## [DATA FOR THIS TASK]
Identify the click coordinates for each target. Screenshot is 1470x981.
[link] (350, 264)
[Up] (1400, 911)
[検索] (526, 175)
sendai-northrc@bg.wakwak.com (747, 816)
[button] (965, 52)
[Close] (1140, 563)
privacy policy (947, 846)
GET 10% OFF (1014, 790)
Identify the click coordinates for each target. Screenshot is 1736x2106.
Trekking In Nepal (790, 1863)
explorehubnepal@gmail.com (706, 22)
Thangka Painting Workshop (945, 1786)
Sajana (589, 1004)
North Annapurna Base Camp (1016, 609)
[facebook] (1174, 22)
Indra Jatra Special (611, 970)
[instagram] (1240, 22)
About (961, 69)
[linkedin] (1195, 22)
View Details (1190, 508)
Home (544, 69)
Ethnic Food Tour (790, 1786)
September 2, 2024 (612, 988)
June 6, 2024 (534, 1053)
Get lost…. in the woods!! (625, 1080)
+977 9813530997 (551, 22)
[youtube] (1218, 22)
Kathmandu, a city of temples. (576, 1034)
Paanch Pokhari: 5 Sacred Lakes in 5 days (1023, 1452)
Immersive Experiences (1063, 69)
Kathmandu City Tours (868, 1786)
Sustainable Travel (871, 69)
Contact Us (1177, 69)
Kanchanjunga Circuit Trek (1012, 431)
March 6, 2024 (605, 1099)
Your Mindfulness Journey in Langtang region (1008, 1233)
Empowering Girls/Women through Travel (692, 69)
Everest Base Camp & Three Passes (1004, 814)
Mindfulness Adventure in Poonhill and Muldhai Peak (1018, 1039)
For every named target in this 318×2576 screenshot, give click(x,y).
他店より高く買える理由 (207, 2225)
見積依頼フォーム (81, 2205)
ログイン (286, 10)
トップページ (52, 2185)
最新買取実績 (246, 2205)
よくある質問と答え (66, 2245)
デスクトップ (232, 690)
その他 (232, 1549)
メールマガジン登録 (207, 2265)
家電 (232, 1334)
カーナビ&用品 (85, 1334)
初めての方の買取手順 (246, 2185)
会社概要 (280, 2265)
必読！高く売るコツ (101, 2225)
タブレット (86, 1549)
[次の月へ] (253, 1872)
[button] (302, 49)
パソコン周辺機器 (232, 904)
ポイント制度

## [WHAT YOU SHOULD DO]
Your answer should be the lines above from the one containing "View Details (1190, 508)" through the one containing "Contact Us (1177, 69)", copied exactly and with both ends kept.

## [EXERCISE ANSWER]
View Details (1190, 508)
Home (544, 69)
Ethnic Food Tour (790, 1786)
September 2, 2024 (612, 988)
June 6, 2024 (534, 1053)
Get lost…. in the woods!! (625, 1080)
+977 9813530997 (551, 22)
[youtube] (1218, 22)
Kathmandu, a city of temples. (576, 1034)
Paanch Pokhari: 5 Sacred Lakes in 5 days (1023, 1452)
Immersive Experiences (1063, 69)
Kathmandu City Tours (868, 1786)
Sustainable Travel (871, 69)
Contact Us (1177, 69)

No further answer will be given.